SharePoint Syntex, the AI-powered document understanding capability of Microsoft 365 which was previously part of Project Cortex (we'll come to that in a second), provides two approaches to understanding your content in structured and unstructured document understanding. I talked about document understanding in two previous articles:
- SharePoint Syntex - training Syntex to read your documents like a human - part 1 (classifiers)
- SharePoint Syntex - training Syntex to read your documents like a human - part 2 (entity extractors)
However, document understanding is only 50% of the Syntex capability. Unstructured document understanding is more suited to very structured documents such as invoices, receipts, and order forms - but there's a lot more to the decision than that. On the surface, many of the document AI processing scenarios you might consider could use either approach - but whilst there's huge overlap, the two models have some significant differences in capability, licensing and how they are applied.
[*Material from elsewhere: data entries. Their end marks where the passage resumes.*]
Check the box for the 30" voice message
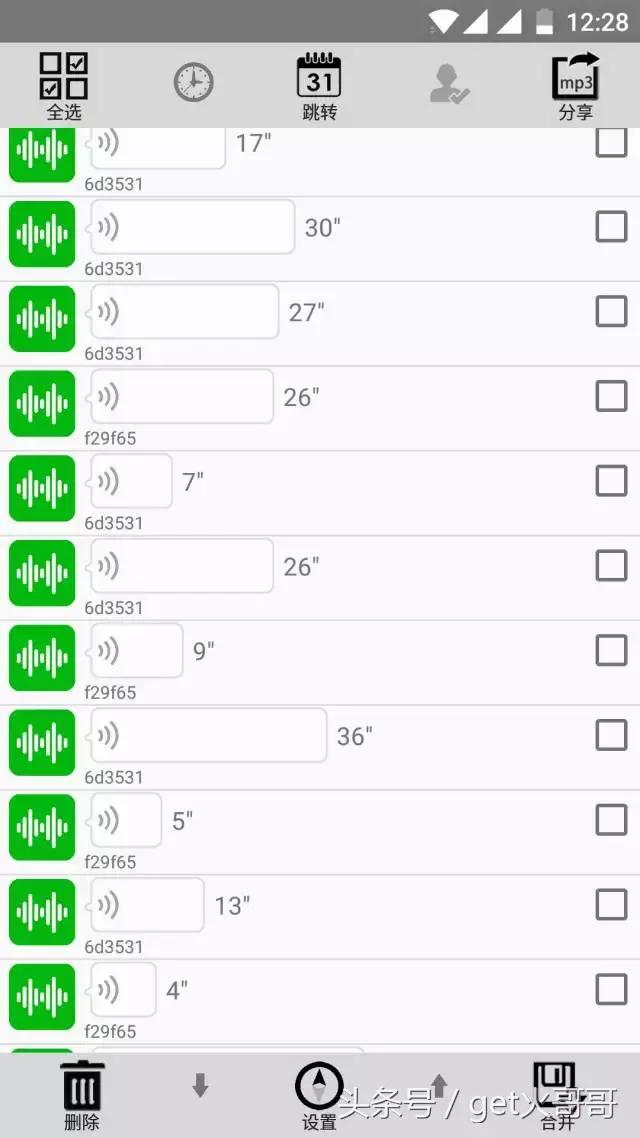The image size is (640, 1138). click(x=611, y=227)
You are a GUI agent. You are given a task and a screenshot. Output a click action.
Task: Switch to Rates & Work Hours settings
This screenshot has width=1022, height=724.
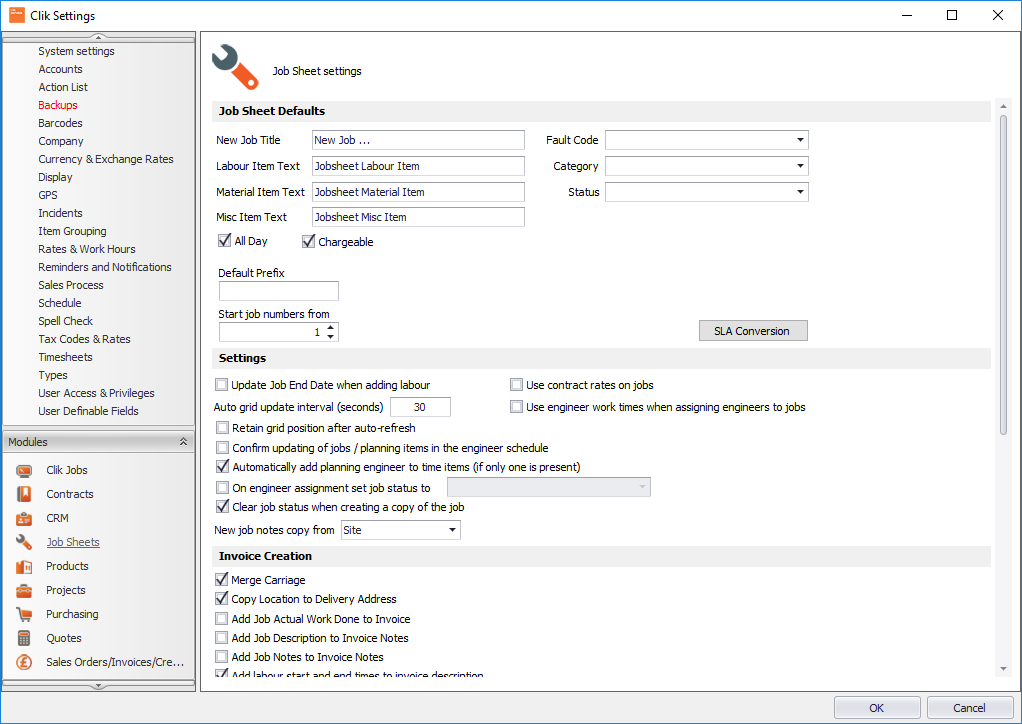pyautogui.click(x=86, y=248)
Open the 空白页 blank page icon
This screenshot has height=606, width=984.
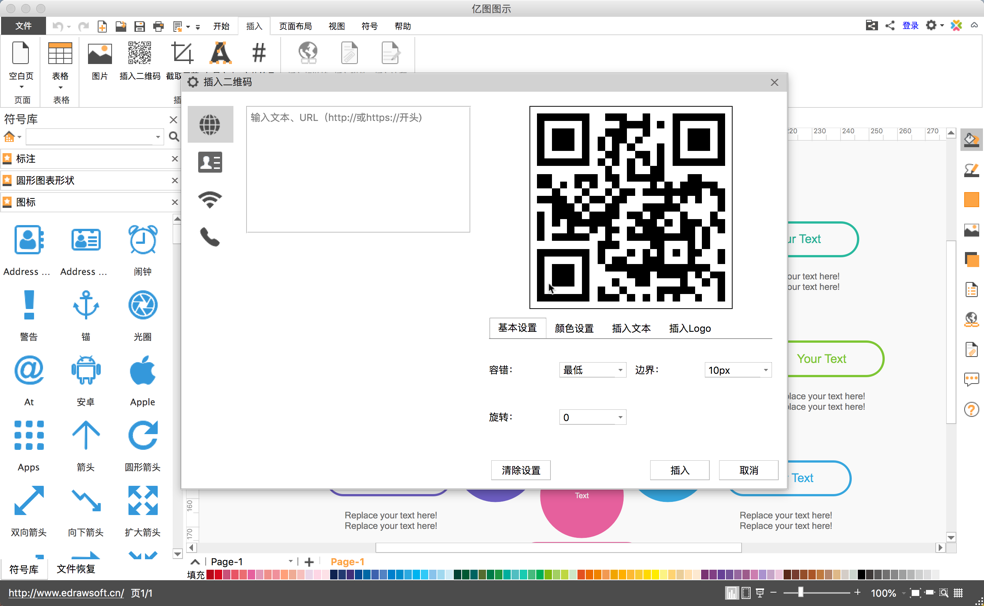coord(20,55)
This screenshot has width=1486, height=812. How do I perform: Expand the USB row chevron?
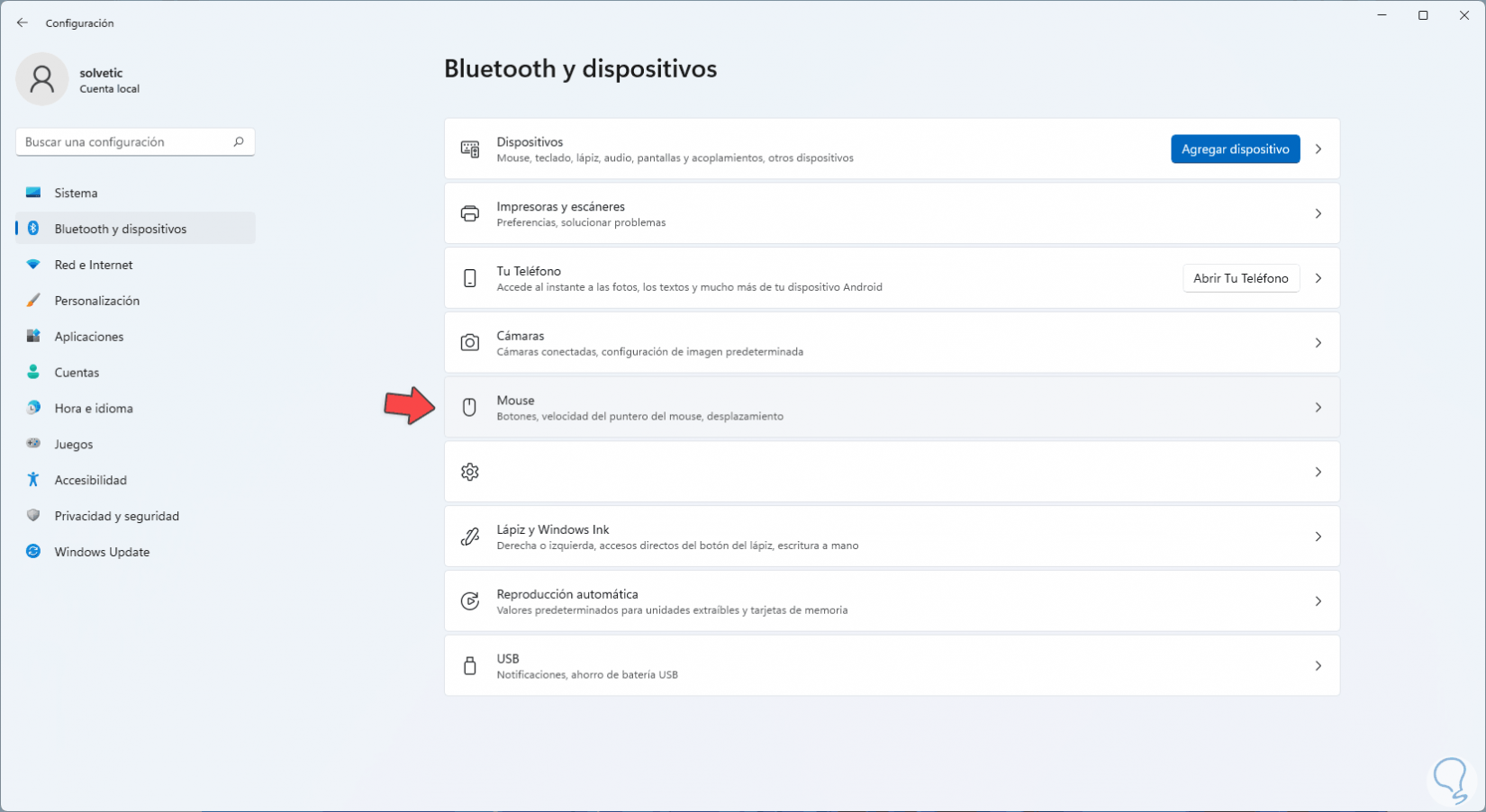pyautogui.click(x=1318, y=666)
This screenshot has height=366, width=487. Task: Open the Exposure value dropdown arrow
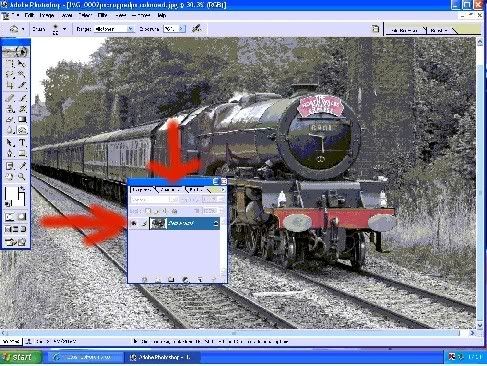(x=182, y=29)
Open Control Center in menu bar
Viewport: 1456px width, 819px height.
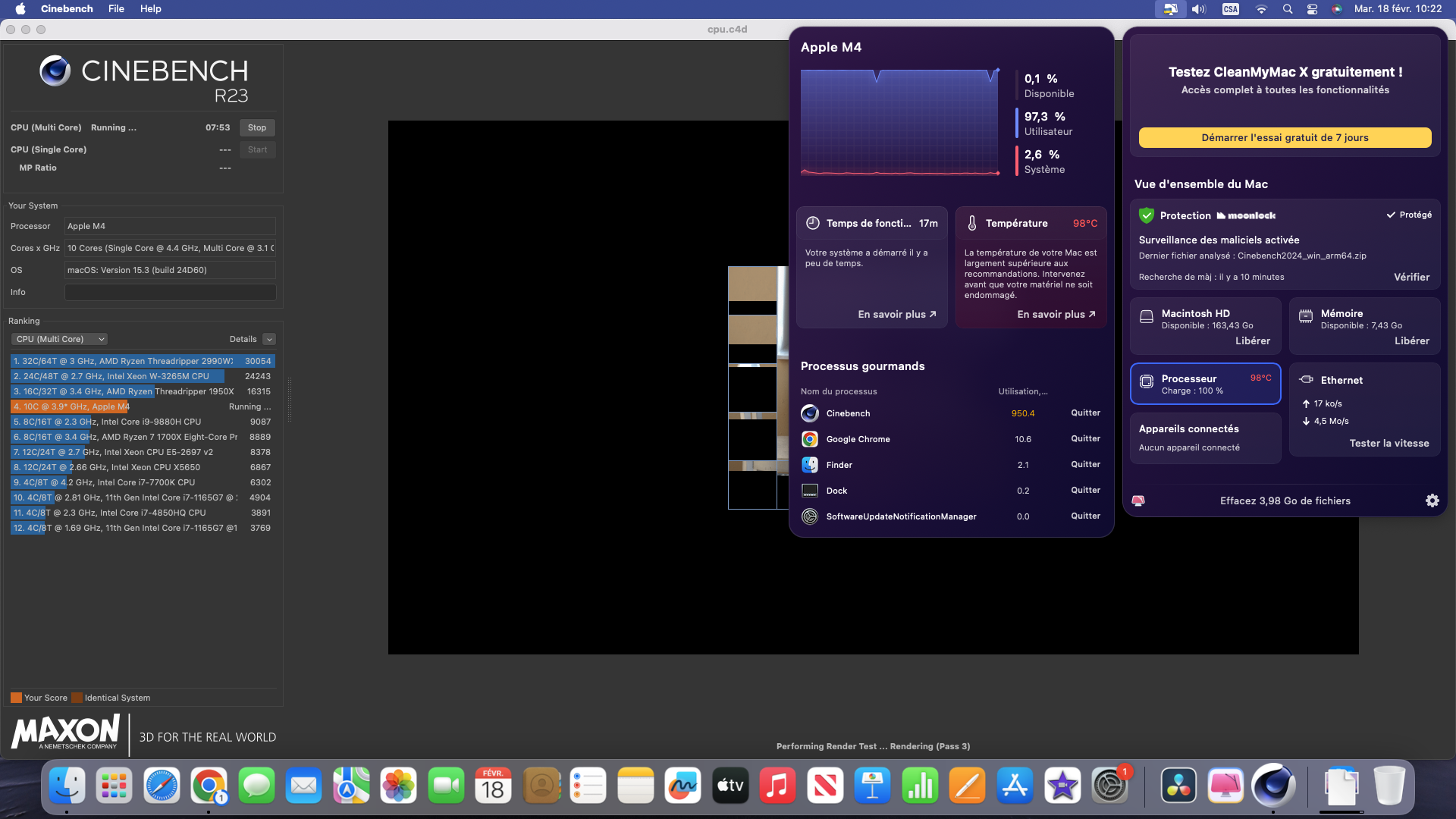tap(1312, 9)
Choosing the right approach can be confusing at first, so that's the focus of this article. You'll find the decision between structured (previously known as "form processing" as in the image above) and unstructured document understanding comes up frequently as you work with Syntex - I also cover it in SharePoint Syntex AI - my top 5 real-world tips.Microsoft's Viva - branding and naming changes
With the advent of Microsoft Viva, the "topics" part of Project Cortex has become "Viva Topics" and is part of the that product set. The retirement of the Cortex brand label also means that Syntex becomes it's own thing. Indeed the Syntex add-on for Office 365 didn't use the Cortex label once launched - so in the Microsoft 365 admin center you'll see:
With that out of the way, let's get back to unstructured document understanding.
Structured vs. unstructured document understanding - what to use when?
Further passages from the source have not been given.